I am planning to visit Oman for a holiday with my family. I have applied for a 'single' visit visa. While in Oman i want to drive down to Dubai. 

The plan is - Fly to Oman from England, stay for a few days, then Visit Dubai by road, come back to Oman and fly back home to England.

Now what i am thinking is if i leave Oman by road on my way to Dubai, will they stamp exit at the border? then how do i come back to Oman? will i need another visa ?

Does anyone knows the cost of visa at the oman/dubai border?
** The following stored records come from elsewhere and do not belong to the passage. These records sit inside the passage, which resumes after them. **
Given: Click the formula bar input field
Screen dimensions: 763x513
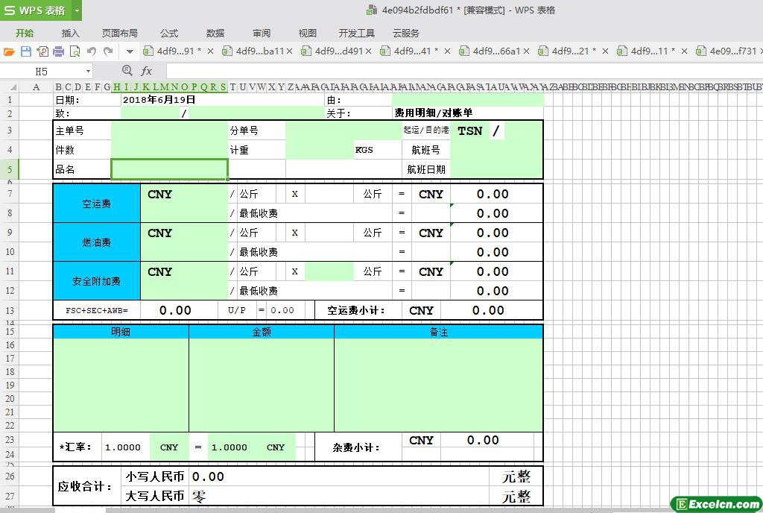Looking at the screenshot, I should tap(447, 71).
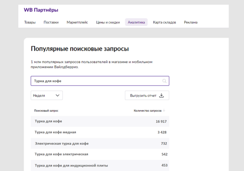The image size is (244, 171).
Task: Select the Турка для кофе медная row
Action: click(100, 132)
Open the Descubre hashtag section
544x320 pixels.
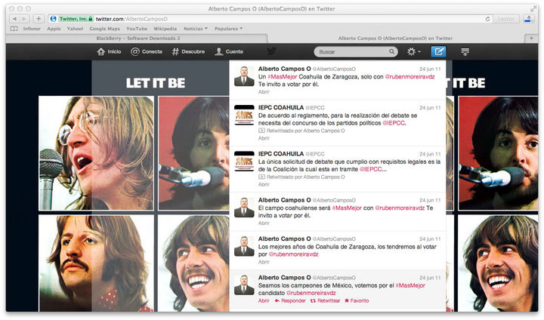point(187,52)
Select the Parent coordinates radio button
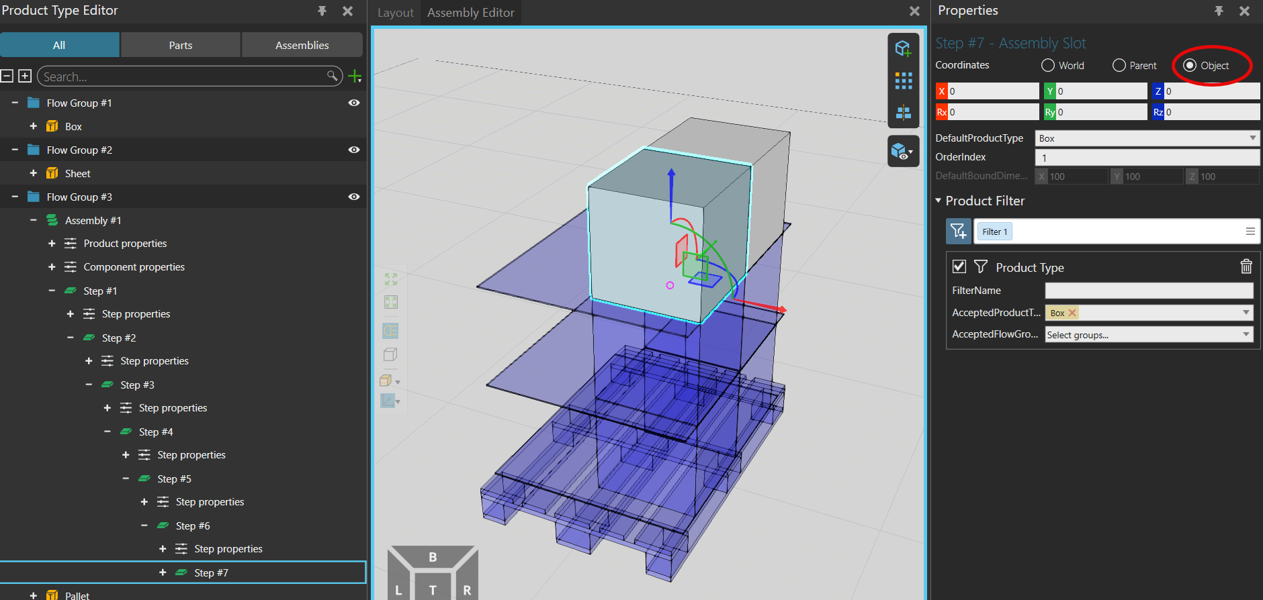The image size is (1263, 600). click(1119, 65)
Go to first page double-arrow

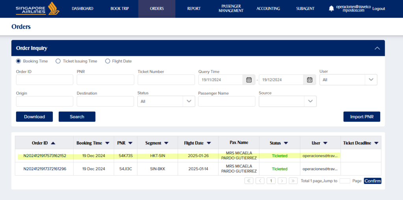click(x=249, y=181)
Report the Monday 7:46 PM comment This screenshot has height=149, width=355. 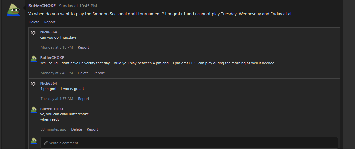click(x=99, y=73)
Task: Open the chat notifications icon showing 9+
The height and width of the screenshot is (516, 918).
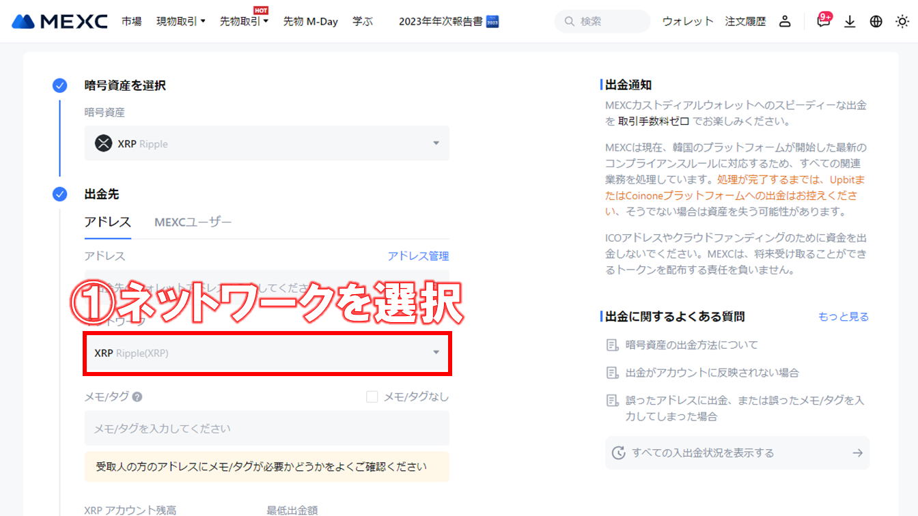Action: (x=823, y=22)
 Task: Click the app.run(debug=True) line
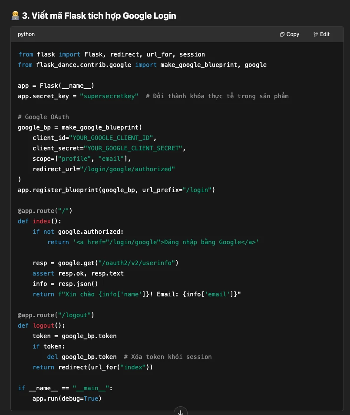coord(67,398)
Any help would be appreciated.


----------



## bluester (Sep 23, 2010)

Hello,

If you are a UK passport holder then you will be granted a visit visa on arrival - no need to apply in advance. Arrive in Oman, pay 20 Rials, receive visa. Drive to UAE via the Hatta border - stamp out of Oman and into the UAE (free). drive back again, pay another 20 rials to get back into Oman. Simple! Doña search for the border crossing process - it's been covered many times. Muscat to Dubai should take 4.5 hours.

Enjoy your trip!


----------



## Confiture (Jan 9, 2011)

I did exactly this in November last year, but flew with "Fly Dubai" from Muscat to DXB and back again.

Their flights were mega cheap, but not crappy service like Ryanair or Easyjet, and it was a better solution (for us) than the 4 hour drive each way.
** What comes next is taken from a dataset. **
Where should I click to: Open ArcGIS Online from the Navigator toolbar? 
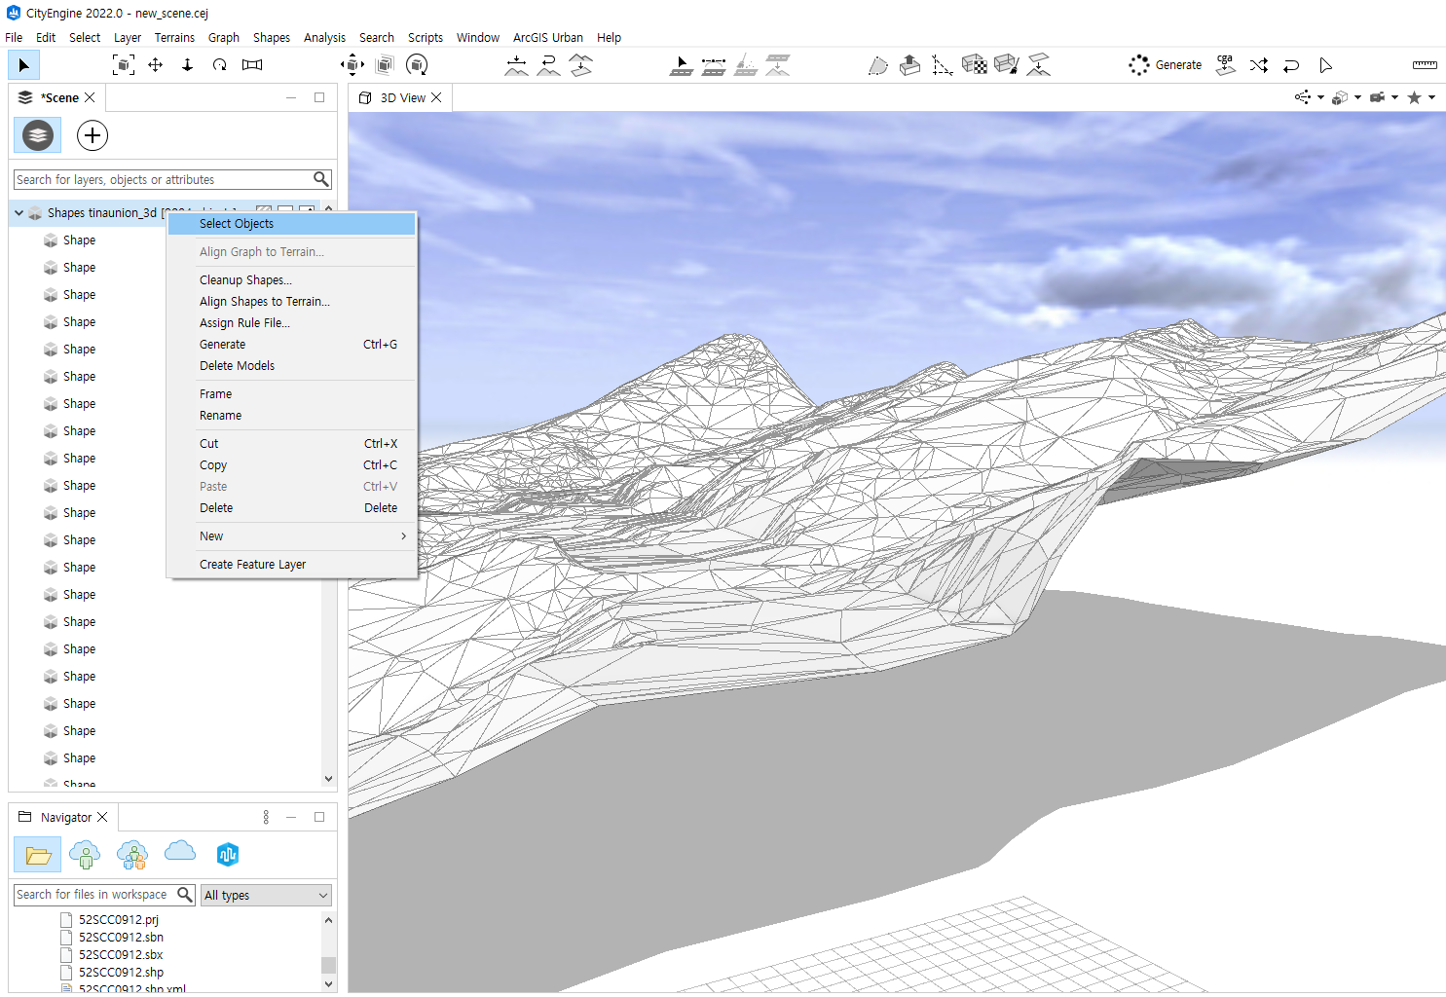tap(179, 854)
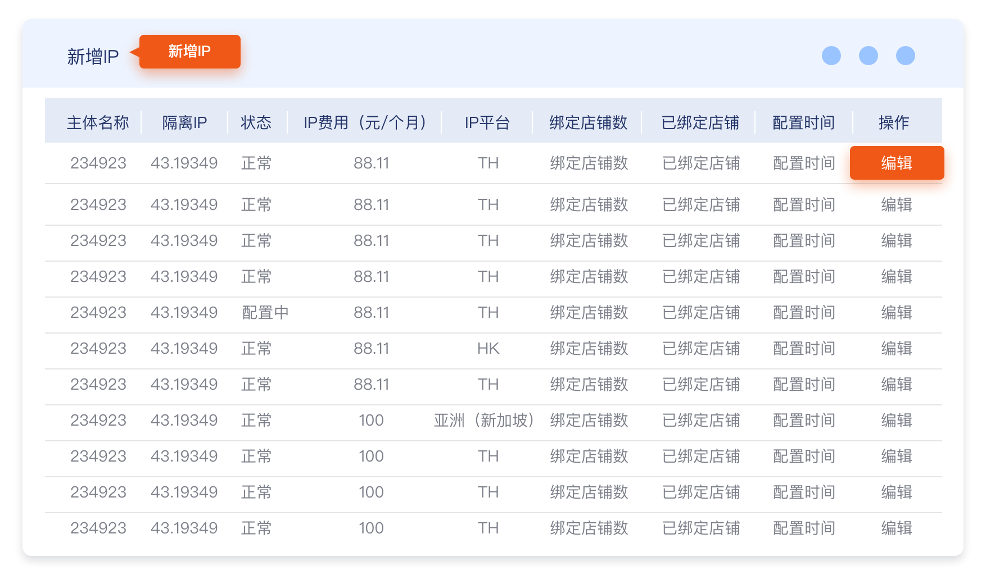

For some reason, even though we had an Oman single entry visa, we didn't have to pay again on the way back from Dubai. Maybe that's because we stayed in the GCC - not sure...


----------



## bluester (Sep 23, 2010)

Sometimes if your return visit is within a short time from the original exit stamp (I.e only a few days), they might not charge you again. All depends if the immigration guy has had his Weetabix or not!


----------



## madforshares (Jun 11, 2011)

Many thanks guys! Appreciate your time. One more question, do they have any thing such as combined family visa or do I have to pay £40 x 4 ie for me, my wife and 2 kids (10 & 7 yrs).

Thanks


----------



## bluester (Sep 23, 2010)

I don't think such a thing exists unfortunately. The price hike is recent, and suspected to be to cash in on the many non-resident people who live in Dubai and have to do monthly border runs. The only thing I can think of is if the kids are named on an adult passport rather than having their own (do they even do that these days?!) Some of the forumers with rugrats might speak up and confirm. Otherwise dock it from their pocket money


----------



## madforshares (Jun 11, 2011)

thanks guys ! no X'mas pressy this year for the kids!

in hindsight, we would have been better off if we flew to Dubai and then gone to Oman by road and would have to pay only for 'Single entry visa fees'.

I was in Dubai in Feb on a business visit and did not have to apply for any visa, just walked through.

These Visa fees are too much!

anyways the missus rules the roast!


----------



## dan30 (Jul 2, 2011)

The Omani visa fee has gone up to 20 Oman riyal that =£30 each person. If you apply at the Omani Embassy in London you have pay a visa fee for £40.

You have a second option which not many people are aware of, you can apply for joint Qatar & Oman visa which you can apply online which will cost you 100 Qatar Riyals which works to £18 each person. Once you apply for E-visa you can go Oman show immigration your e-visa he will stamp your passport.

Google Qatar government then choose the option Hukoomi Qatar go option Hukoomi web portal. Then go section for visitors click on Joint tourist visa. Read all information – then you will see an option on top right apply online. 

I hope the information I provide helps) I am sure you will save some money.

Regards

Dan30


----------



## madforshares (Jun 11, 2011)

thanks Dan will check this out tonight.


----------